The instant messaging war between Microsoft Corp. (MSFT) and America Online Inc. (AOL) has many pessimistic about the prospects that online chat can develop into an industrial-strength communication tool anytime soon.
However, the bickering over interoperability could become old news if a new, open-source IM project is successful.
Launched last January, Jabber uses an open architecture and is built from the ground up with interoperability and simplicity as core goals, according to lead developer Jeremie Miller.
“Lots of businesses want to deploy their own custom clients and use instant messaging, but none of the products out there are designed so that anyone can build on top of them. With Jabber, they don’t have to depend on a commercial company to develop a large client that has a lot of features the don’t need.”

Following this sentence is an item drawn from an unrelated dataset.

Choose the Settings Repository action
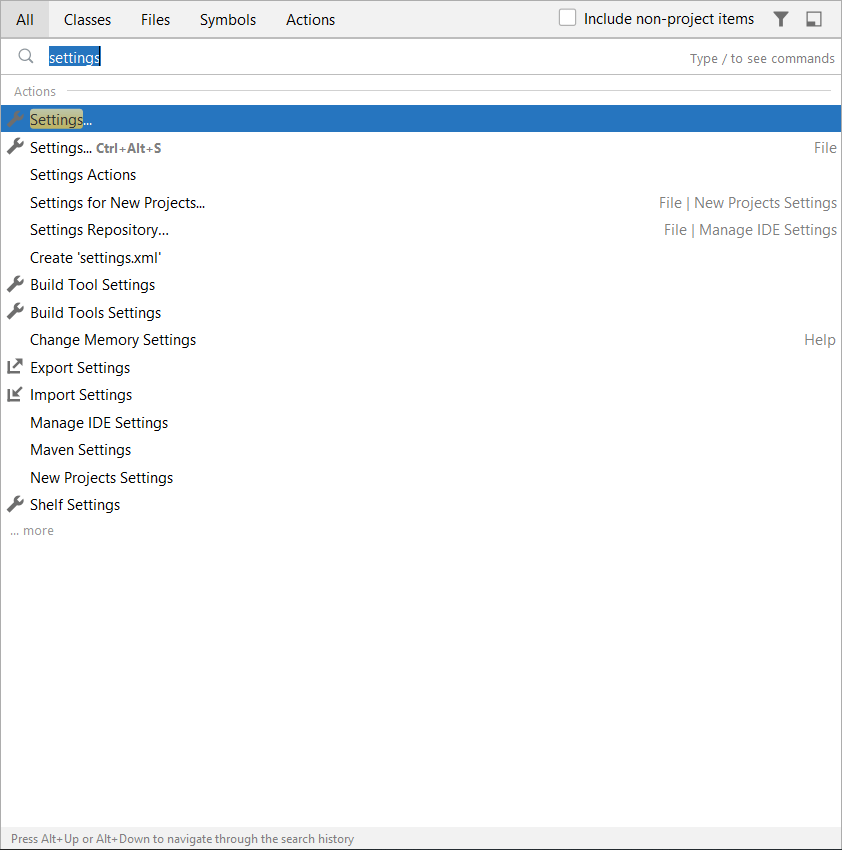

Using XML as the transport protocol, Jabber developers are already building clients for the Windows, Java, TCL, and other environments, with plans for a Mozilla-integrated client, according to Miller. Thanks to a little reverse software-engineering, Jabber will have back-end compatibility with other IM systems, so that users can communicate with AIM, ICQ, and other proprietary systems.
Like its commercial cousins, Jabber is about much more than chat. Miller said the goal is for developers to contribute modules including stock tickers, news alerts, company announcements, and email. Already, a number of Internet service providers and corporate developers have joined the effort, he said.
The project is expected to go into high gear next month, when the next beta of the core server code is released.